Most homeowners assume curb appeal requires a full landscape redesign. In our experience, five smaller decisions deliver eighty percent of the result — and the budget for all five together is often less than what one large project would cost.
First, define the entry. A clean walk, a pair of planters at the door, and consistent material at the threshold tell the eye where to go. The entry is the part of the home that does the most work for the appraiser, the buyer, and the daily homeowner — and it's the most-neglected part of most front yards. A walk that's at least 36 inches wide, straight or gently curved (no sharp angles), in a material that matches the home's existing brick or stone, transforms the way a house reads from the street.
If the existing walk is poured concrete that's cracked or stained, the highest-leverage replacement is hand-laid brick or concrete pavers — $35 to $70 per square foot installed for a typical 50-square-foot front walk. The visual lift is immediate; the project takes three to five days; and the return at resale is well above 70 percent of cost in our market.
Second, frame the facade. Symmetrical anchor planting at the corners reads as composition rather than decoration. A pair of upright shrubs (Sky Pencil holly, dwarf Alberta spruce, columnar yaupon) at the home's outer corners gives the architecture vertical anchors. A pair of small specimen trees (Japanese maple, Chinese fringe tree, dogwood) ten to fifteen feet out from the home, framing the front elevation, gives the eye depth.
Anchors work because they tell the eye how to read the house. The corners say "this is the building," the trees say "this is the property," and everything between them feels composed. The plants don't have to be expensive — three-gallon shrubs and seven-gallon trees, set in well-prepared soil, will fill in over two to three seasons.
Third, handle the lawn edge. A clean steel, brick, or paver edge between bed and lawn separates the elements crisply. A sloppy bed edge that wobbles between mulch and turf reads as unfinished, no matter how good the planting is. We install steel edging (1/8"-thick, 4" tall, hand-bent on site) in long sweeping curves; budget runs $4 to $8 per linear foot installed.
Fourth, layer the planting in heights — tall, mid, low — so the eye reads depth rather than a flat green band. A foundation bed with a single-height planting (twenty boxwoods at the same height in a straight line) reads as a hedge. The same bed with three layers — boxwood backdrop, mid-height azaleas in front, low ground cover spilling over the edge — reads as composed landscape. The visual difference is enormous; the cost difference is negligible.
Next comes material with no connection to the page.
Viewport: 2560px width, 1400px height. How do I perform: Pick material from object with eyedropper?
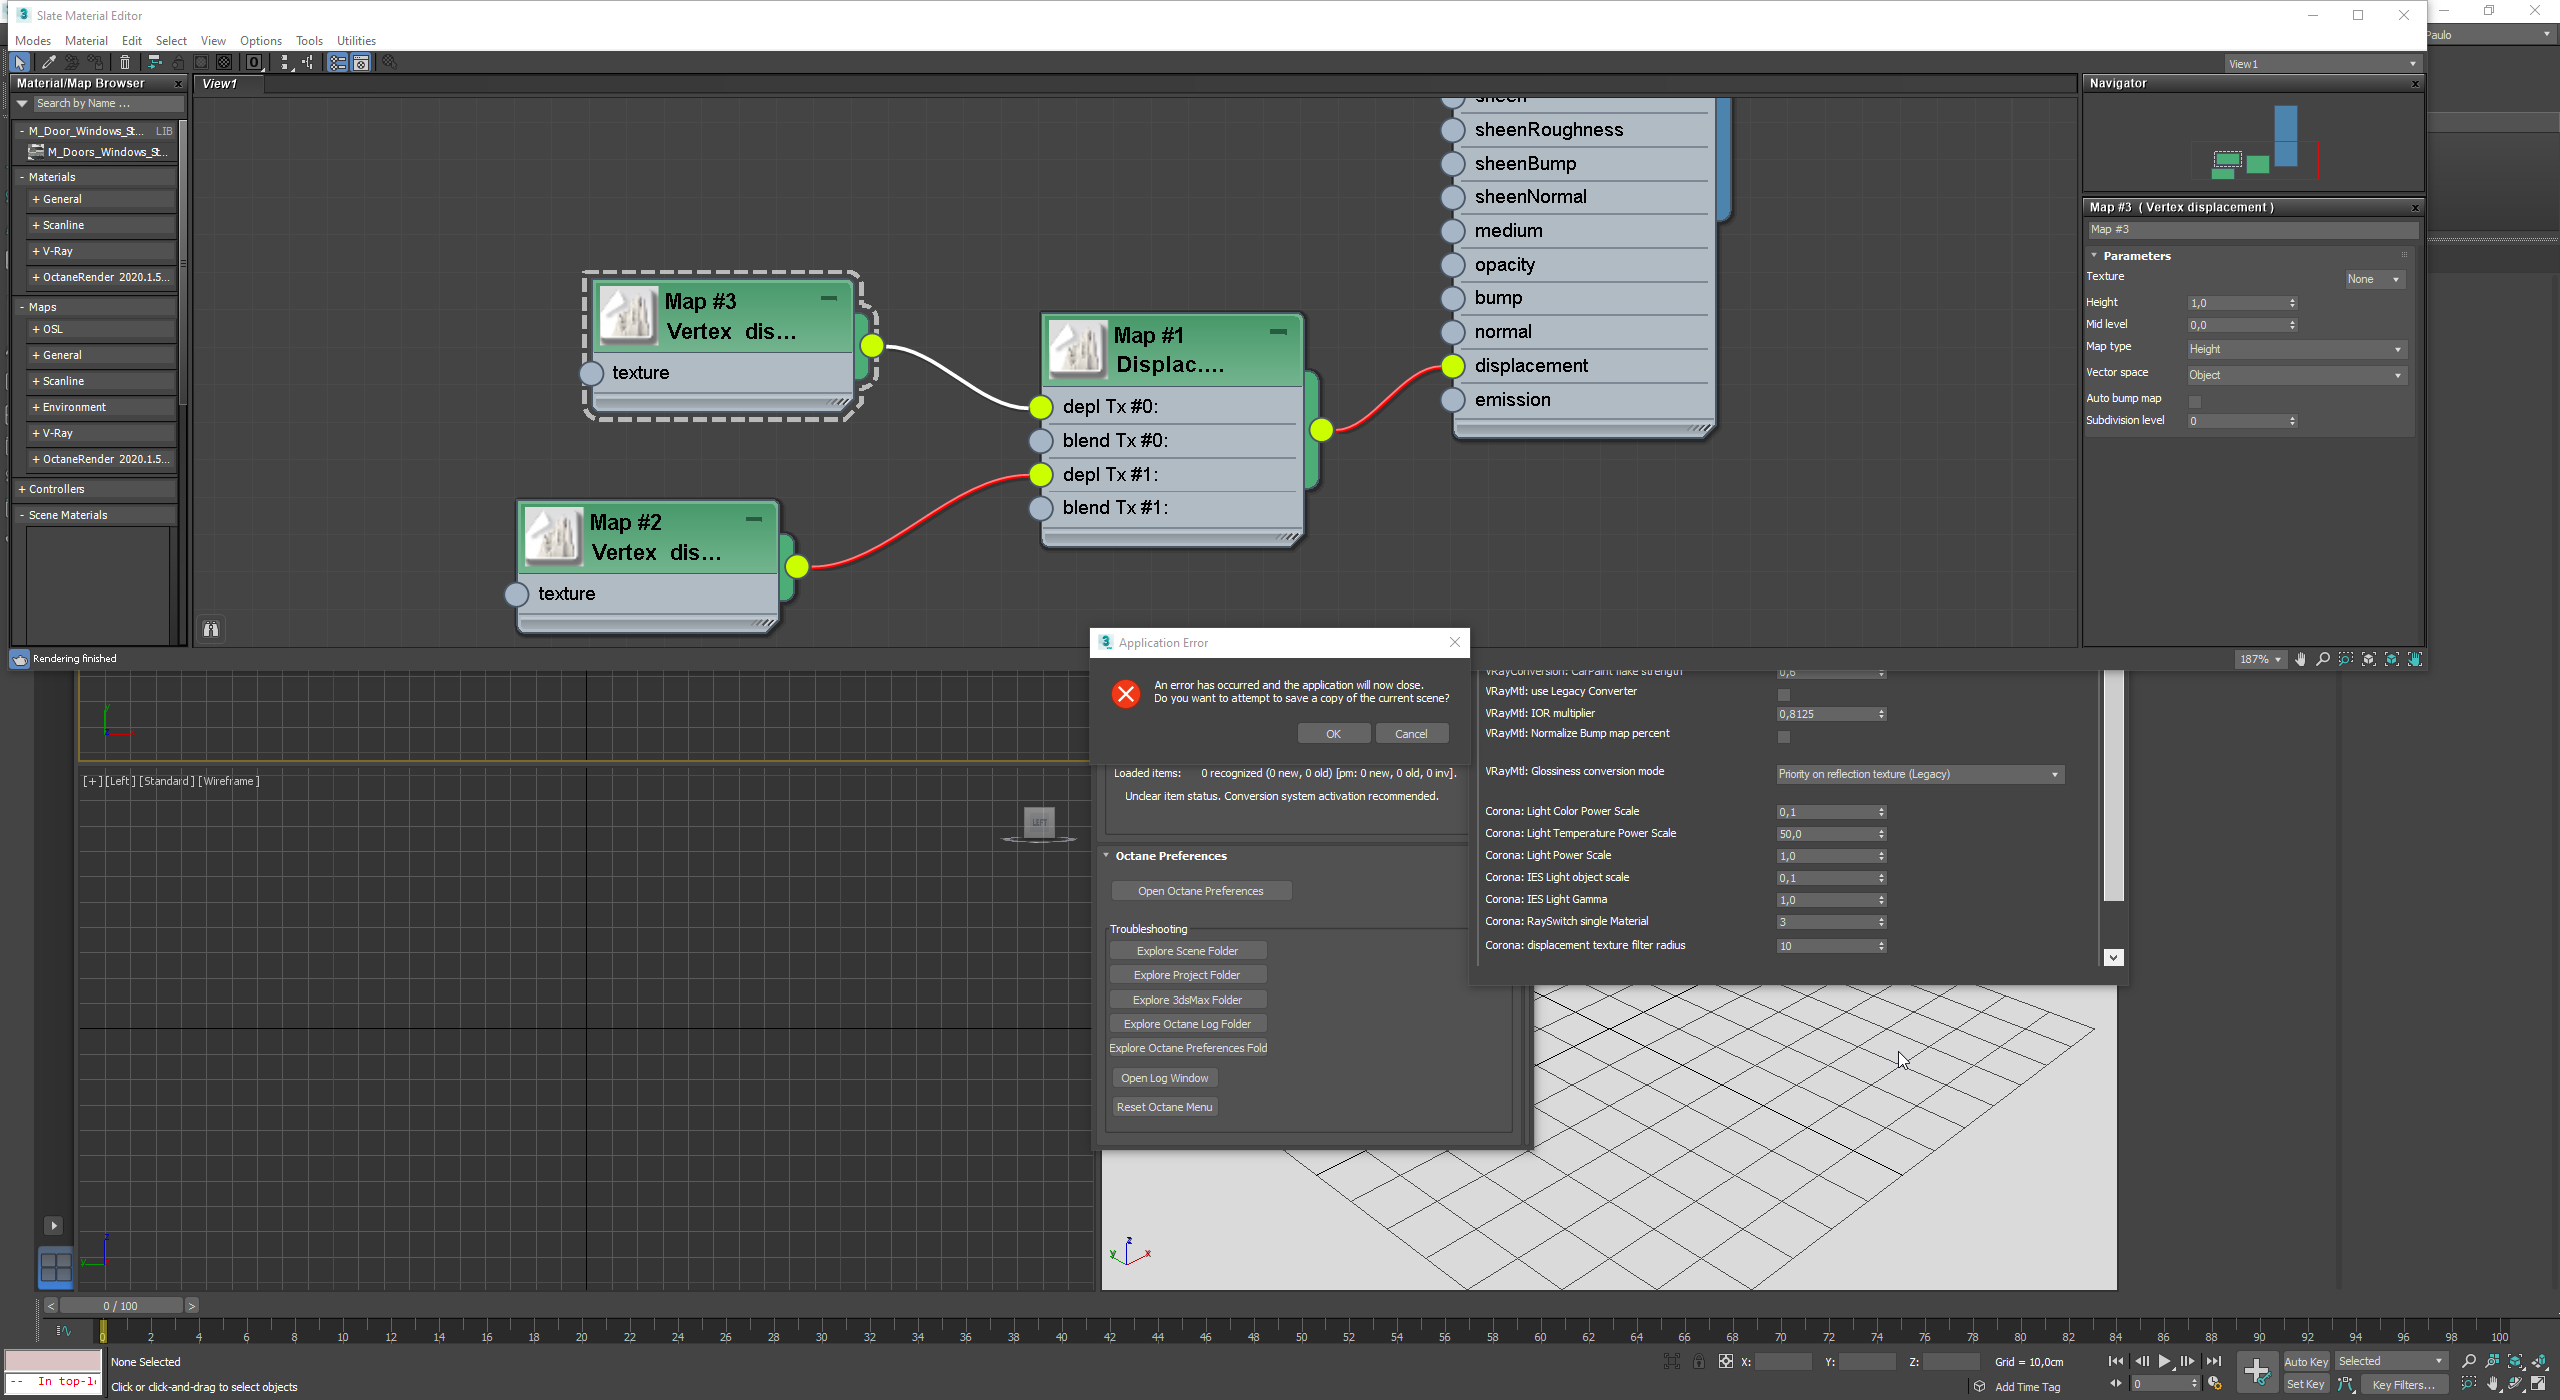click(48, 63)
Fifth, light it. A few well-aimed uplights and a path wash transform the front elevation after dark. Most listings are photographed at twilight; most homeowners arrive home in headlights at night. Lighting is the curb-appeal upgrade that gets used the most.
The minimum useful front-elevation lighting plan: two architectural up-lights aimed at the home's outer corners (revealing the depth of the facade), one accent up-light on a specimen tree at the corner of the lot, two to four pathway fixtures along the walk, and lantern fixtures at the entry door and any column caps. Total fixture count: 8 to 12. Total budget: $3,500 to $7,500 installed in low-voltage wired with proper transformer.
All five of these moves together typically run $8,000 to $18,000 — meaningful money, but a fraction of a full front-yard redesign. And they tend to compound: a defined walk makes the framing planting work harder; an edged bed makes the layered planting read as composition; lighting makes everything visible after dark. Done together, the front of the house feels finished.